Ok, ok. Differences can also be due to academic skills, different kind of school systems, society welfare in general etc. Altogether, Piller’s article was refreshing reading for me.

Blog 1 by Anneli – Technology and education

Technology is a present tool. It can help, support and make more versatile “something” we are doing. However, the “something” comes first and technology after that. There are a lot of hype concerning for example e-learning. I am very interesting in modelling, designing, applying and using technological tools in education. Sometimes I also forget the first sentences I just wrote.

I am applying digital technology for example for communication, interaction, material delivery (slides, video lectures, e-books, guidelines) and feedback giving. My learners also get familiar with different e-platforms which are reality in working life.

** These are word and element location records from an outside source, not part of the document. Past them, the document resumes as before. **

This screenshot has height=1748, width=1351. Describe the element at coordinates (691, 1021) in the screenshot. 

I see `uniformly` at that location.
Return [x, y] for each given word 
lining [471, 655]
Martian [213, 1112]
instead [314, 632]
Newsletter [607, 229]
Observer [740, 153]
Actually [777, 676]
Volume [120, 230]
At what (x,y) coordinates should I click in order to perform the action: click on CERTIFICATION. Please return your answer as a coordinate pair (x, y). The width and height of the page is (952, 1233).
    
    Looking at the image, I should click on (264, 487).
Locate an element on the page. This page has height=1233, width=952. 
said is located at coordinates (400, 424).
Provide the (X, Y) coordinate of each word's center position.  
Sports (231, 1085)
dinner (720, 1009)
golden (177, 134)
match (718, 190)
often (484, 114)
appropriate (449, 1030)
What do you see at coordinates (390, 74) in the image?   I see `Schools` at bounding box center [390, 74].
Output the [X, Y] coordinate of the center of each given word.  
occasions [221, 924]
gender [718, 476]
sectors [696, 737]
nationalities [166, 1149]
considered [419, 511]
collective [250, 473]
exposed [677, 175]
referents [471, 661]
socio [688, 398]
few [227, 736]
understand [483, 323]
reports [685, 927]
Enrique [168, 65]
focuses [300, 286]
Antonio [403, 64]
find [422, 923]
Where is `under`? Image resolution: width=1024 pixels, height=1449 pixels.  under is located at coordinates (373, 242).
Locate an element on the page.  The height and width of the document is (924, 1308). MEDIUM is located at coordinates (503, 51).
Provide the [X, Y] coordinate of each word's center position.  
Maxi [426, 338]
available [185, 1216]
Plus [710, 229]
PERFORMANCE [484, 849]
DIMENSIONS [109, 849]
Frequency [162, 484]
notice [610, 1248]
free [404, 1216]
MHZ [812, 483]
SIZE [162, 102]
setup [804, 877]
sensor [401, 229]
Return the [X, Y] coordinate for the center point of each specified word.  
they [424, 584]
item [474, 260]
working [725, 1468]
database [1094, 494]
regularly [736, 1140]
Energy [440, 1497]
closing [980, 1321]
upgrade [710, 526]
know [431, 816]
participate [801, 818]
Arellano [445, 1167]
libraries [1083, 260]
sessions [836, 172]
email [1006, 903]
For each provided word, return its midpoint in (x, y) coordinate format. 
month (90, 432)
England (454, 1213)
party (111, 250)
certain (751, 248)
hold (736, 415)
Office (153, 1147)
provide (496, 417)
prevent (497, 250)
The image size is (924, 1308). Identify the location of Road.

I am using several technological tools and environments in my teaching activities (advanced level courses). For example normal PC tools for document creation, management and monitoring learners’ progress. As e-learning environments, I am using Korppi, Optima, Koppa, Moodle, TIM, “Moniviestin” and Skype. I also prepare video lectures in Agora’s “tila-studio”. Email and Skype are very important for me in teaching, supervising and communicating with my learners and colleagues in Finland and abroad.

I have designed my web courses by means of many iterative steps based on my own experiences and learners’ feedback. Basically, I am applying pedagogical models such as project based learning and progressive inquiry in my web-based courses. My courses have clear and scheduled (phased) structure. My role, as I am calling myself, is serving as a supervising teacher.

Recorded audio feedback (RAF) is a new medium that I am excited in giving feedback for my learners and learner groups. I have done research on RAF at JYU and Keio University (Japan). My plan is to adopt RAF as a feedback medium.

“Are we introducing technology enough, is it correct to think that students already know…”. This is an excellent point. As I am working in the Faculty of Information Technology, I may expect too much. I also rely on that our learners are technologically-oriented. However, I introduce the tech tools in my introduction lecture, but I am expecting that learners have basic skills to use for example Korppi, Optima and e-books. If not, I will guide them to support services (IT support and library courses). My courses do not include “tech hype”, only basic tools. “How to work and learn with instructional technologies…” In JYU context, working and learning goes hand in hand. Almost in every academic year we have some new or updated system to use. Sometimes it takes a lot of time (+nerves) and sometimes it is fun.

About Henderson et al. article. It was interesting to read this. I think the article was mainly about digital tools and media in studying, not so much doing with learning or learning processes. I missed pedagogical context. However the article was well written and explained clearly how the study was done. Only one issue related to learning process was highlighted “seeing information in different ways”. According to the article some students described this as leading to deeper learning. For example visualization and demonstrations are very important in mathematical and natural sciences. In this context the article introduced – but not defined – the concept “digital pedagogy”. In Wikipedia ( : “Digital pedagogy is the study and use of contemporary digital technologies in teaching and learning. Digital pedagogy may be applied to online, hybrid, and face-to-face learning environments. In Digital Pedagogy Lab ( “Digital pedagogy is precisely not about using digital technologies for teaching and, rather, about approaching those tools from a critical pedagogical perspective. So, it is as much about using digital tools thoughtfully as it is about deciding when not to use digital tools, and about paying attention to the impact of digital tools on learning.” This sounds good :-).